— begin —
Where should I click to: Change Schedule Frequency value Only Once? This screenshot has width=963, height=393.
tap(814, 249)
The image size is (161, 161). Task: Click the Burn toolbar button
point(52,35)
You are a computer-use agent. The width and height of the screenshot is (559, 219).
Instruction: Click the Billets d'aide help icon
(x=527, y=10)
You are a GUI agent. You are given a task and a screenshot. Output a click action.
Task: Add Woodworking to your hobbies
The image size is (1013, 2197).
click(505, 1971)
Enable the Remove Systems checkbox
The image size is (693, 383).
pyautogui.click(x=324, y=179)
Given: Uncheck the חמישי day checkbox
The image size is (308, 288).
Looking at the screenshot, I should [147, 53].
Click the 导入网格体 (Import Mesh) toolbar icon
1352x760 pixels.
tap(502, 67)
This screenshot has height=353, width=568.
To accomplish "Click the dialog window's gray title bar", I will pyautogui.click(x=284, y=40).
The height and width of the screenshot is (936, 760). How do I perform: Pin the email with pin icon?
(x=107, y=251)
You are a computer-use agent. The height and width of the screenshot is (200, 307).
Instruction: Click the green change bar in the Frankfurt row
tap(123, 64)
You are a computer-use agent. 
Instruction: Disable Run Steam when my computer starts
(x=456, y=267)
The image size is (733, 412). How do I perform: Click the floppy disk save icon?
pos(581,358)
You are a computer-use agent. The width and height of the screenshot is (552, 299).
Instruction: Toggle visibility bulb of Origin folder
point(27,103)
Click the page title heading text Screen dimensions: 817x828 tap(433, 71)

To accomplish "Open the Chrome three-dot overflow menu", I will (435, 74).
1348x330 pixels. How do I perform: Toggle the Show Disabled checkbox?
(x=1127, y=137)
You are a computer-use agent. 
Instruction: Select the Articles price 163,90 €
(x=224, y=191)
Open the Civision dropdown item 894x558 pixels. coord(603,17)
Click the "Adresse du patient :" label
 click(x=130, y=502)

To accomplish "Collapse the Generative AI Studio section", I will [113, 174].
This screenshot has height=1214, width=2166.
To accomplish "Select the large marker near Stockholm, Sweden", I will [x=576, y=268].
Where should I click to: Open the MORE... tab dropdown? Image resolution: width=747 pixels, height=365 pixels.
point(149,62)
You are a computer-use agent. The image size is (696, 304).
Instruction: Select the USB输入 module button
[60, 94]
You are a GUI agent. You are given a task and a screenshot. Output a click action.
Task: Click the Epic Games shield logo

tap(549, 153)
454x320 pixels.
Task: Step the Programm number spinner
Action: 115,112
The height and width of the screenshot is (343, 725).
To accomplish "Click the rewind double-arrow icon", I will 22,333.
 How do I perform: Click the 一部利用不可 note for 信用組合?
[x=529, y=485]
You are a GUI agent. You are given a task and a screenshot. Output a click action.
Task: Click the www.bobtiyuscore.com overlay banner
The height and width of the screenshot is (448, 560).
— end —
→ **Goal of the exercise**:
Put every line of the records above into a numbered list, leaving out the blank lines.

→ **Answer to this task**:
1. Where should I click to: Change Schedule Frequency value Only Once? This screenshot has width=963, height=393.
2. tap(814, 249)
3. The image size is (161, 161). Task: Click the Burn toolbar button
4. point(52,35)
5. You are a computer-use agent. The width and height of the screenshot is (559, 219).
6. Instruction: Click the Billets d'aide help icon
7. (x=527, y=10)
8. You are a GUI agent. You are given a task and a screenshot. Output a click action.
9. Task: Add Woodworking to your hobbies
10. The image size is (1013, 2197).
11. click(505, 1971)
12. Enable the Remove Systems checkbox
13. The image size is (693, 383).
14. pyautogui.click(x=324, y=179)
15. Given: Uncheck the חמישי day checkbox
16. The image size is (308, 288).
17. Looking at the screenshot, I should [147, 53].
18. Click the 导入网格体 (Import Mesh) toolbar icon
19. 1352x760 pixels.
20. tap(502, 67)
21. This screenshot has height=353, width=568.
22. To accomplish "Click the dialog window's gray title bar", I will pyautogui.click(x=284, y=40).
23. The height and width of the screenshot is (936, 760). How do I perform: Pin the email with pin icon?
24. (x=107, y=251)
25. You are a computer-use agent. The height and width of the screenshot is (200, 307).
26. Instruction: Click the green change bar in the Frankfurt row
27. tap(123, 64)
28. You are a computer-use agent. 
29. Instruction: Disable Run Steam when my computer starts
30. (x=456, y=267)
31. The image size is (733, 412). How do I perform: Click the floppy disk save icon?
32. pos(581,358)
33. You are a computer-use agent. The width and height of the screenshot is (552, 299).
34. Instruction: Toggle visibility bulb of Origin folder
35. point(27,103)
36. Click the page title heading text Screen dimensions: 817x828 tap(433, 71)
37. To accomplish "Open the Chrome three-dot overflow menu", I will (435, 74).
38. 1348x330 pixels. How do I perform: Toggle the Show Disabled checkbox?
39. (x=1127, y=137)
40. You are a computer-use agent. 
41. Instruction: Select the Articles price 163,90 €
42. (x=224, y=191)
43. Open the Civision dropdown item 894x558 pixels. coord(603,17)
44. Click the "Adresse du patient :" label
45.  click(x=130, y=502)
46. To accomplish "Collapse the Generative AI Studio section", I will [113, 174].
47. This screenshot has height=1214, width=2166.
48. To accomplish "Select the large marker near Stockholm, Sweden", I will [x=576, y=268].
49. Where should I click to: Open the MORE... tab dropdown? Image resolution: width=747 pixels, height=365 pixels.
50. point(149,62)
51. You are a computer-use agent. The image size is (696, 304).
52. Instruction: Select the USB输入 module button
53. [60, 94]
54. You are a GUI agent. You are given a task and a screenshot. Output a click action.
55. Task: Click the Epic Games shield logo
56. tap(549, 153)
57. 454x320 pixels.
58. Task: Step the Programm number spinner
59. Action: 115,112
60. The height and width of the screenshot is (343, 725).
61. To accomplish "Click the rewind double-arrow icon", I will 22,333.
62.  How do I perform: Click the 一部利用不可 note for 信用組合?
63. [x=529, y=485]
64. You are a GUI agent. You are given a task and a screenshot. Output a click action.
65. Task: Click the www.bobtiyuscore.com overlay banner
66. The height and width of the screenshot is (448, 560).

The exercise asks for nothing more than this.